• Provided material

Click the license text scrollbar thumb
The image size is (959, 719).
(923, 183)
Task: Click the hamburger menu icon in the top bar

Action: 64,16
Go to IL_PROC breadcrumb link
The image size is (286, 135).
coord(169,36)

• Task goal
Copy out the records once more, exactly as they are written.

• Your solution
Click the license text scrollbar thumb
The image size is (959, 719).
(923, 183)
Task: Click the hamburger menu icon in the top bar

Action: 64,16
Go to IL_PROC breadcrumb link
The image size is (286, 135).
coord(169,36)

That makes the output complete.